Review: Komarr by Lois McMaster Bujold

The planet of Komarr has had it’s artificial sun damaged in a bizarre maybe-accident of unknown causes, and Miles Vorkosigan’s first official mission as Imperial Auditor is to find out what happened and why. But his hosts, the Vorsoisson family, have concerns of their own, and it’s not long before Miles’ irrepressible curiosity entangles him in those, as well.

I’ve read Komarr twice now, and although I really enjoyed it the first time, I definitely underrated the impression it would leave on me – and which it absolutely lived up to on re-reading. Miles’ investigation here is a fascinating one, full of twists and seeming-dead ends, and (although this isn’t a constant issue throughout the novel) Miles himself is an interesting choice of investigator; the bloody history between Komarr and Barrayar (Miles’ home planet) provides a tense backdrop to this adventure by itself, but it’s made even more so by Miles’ father’s role in suppressing the Komarran revolt…

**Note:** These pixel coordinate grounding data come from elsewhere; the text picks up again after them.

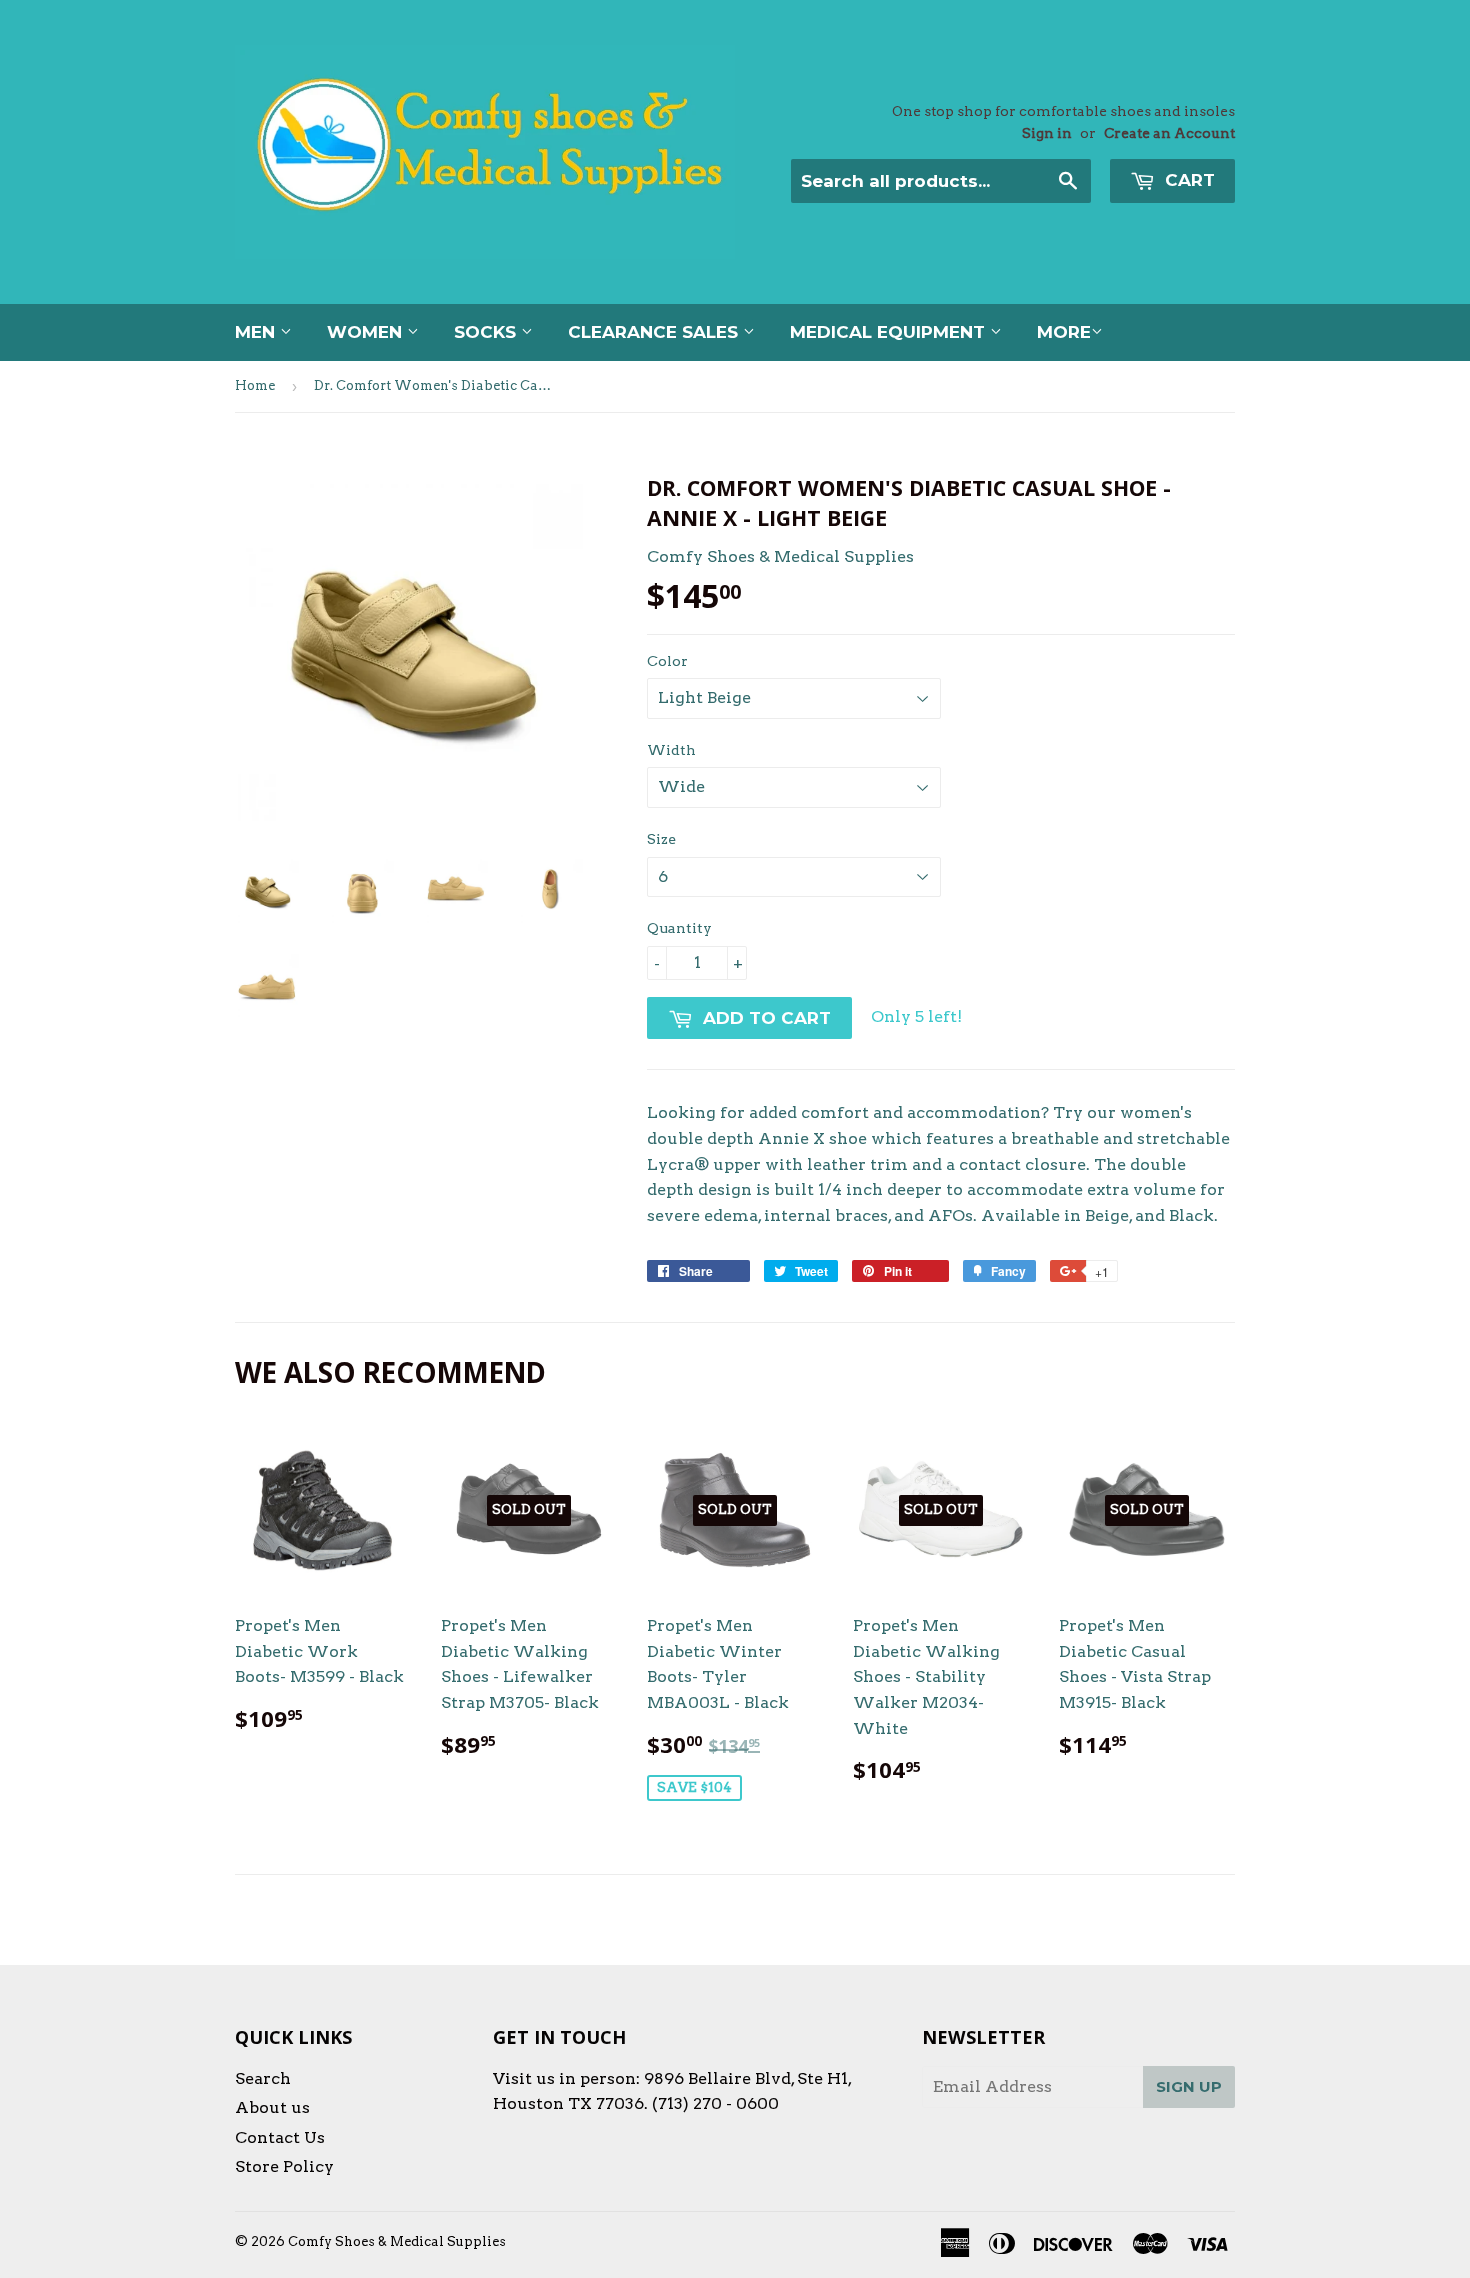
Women (367, 332)
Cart (1187, 180)
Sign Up (1189, 2086)
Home (255, 385)
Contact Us (280, 2137)
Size (661, 839)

To me, however, the best thing about this book was its characters: Miles is as magnetic as always, but the motley mix of Professor Vorthys, Nikki, Tien, and Tien’s co-workers at the Terraforming Project make for interesting interactions all around… and that’s without even mentioning Ekaterin, the most important new character in Komarr, and (in my opinion) one of the best, most in-depth characters in the whole series. Historically, I haven’t been a huge fan of Miles’ love interests (I liked Taura, but his crush on Elena was very one-sided, and Elli only ever seemed to love parts of him…), but Ekaterin became a firm favourite of mine almost as soon as she was introduced; she’s a great match for Miles, as well as an incredible character in her own right. There’s no actual romance between them in this book, but the beginnings of romantic feelings are definitely in evidence.

I also really appreciated how much of the book was told from Ekaterin’s perspective, which I felt let me get to know her a lot better (and quicker) than I have some of the other supporting characters in Miles’ stories. Her part of the storyline – focusing on her failing marriage and her concerns over her son’s health – is incredibly compelling, as emotionally complex as Miles’ investigation is technically. And I loved seeing Miles though Ekaterin’s eyes; her confusion over him, and over her reactions to him, and the gradual way she comes to understand him as their friendship grows…

The Vorkosigan Saga can technically be read in any order, but I would recommend reading at least Memory and the short story The Borders of Infinity (not to be confused with the short story collection of the same name) before checking out Komarr, just for background information on some of the things Miles talks about here.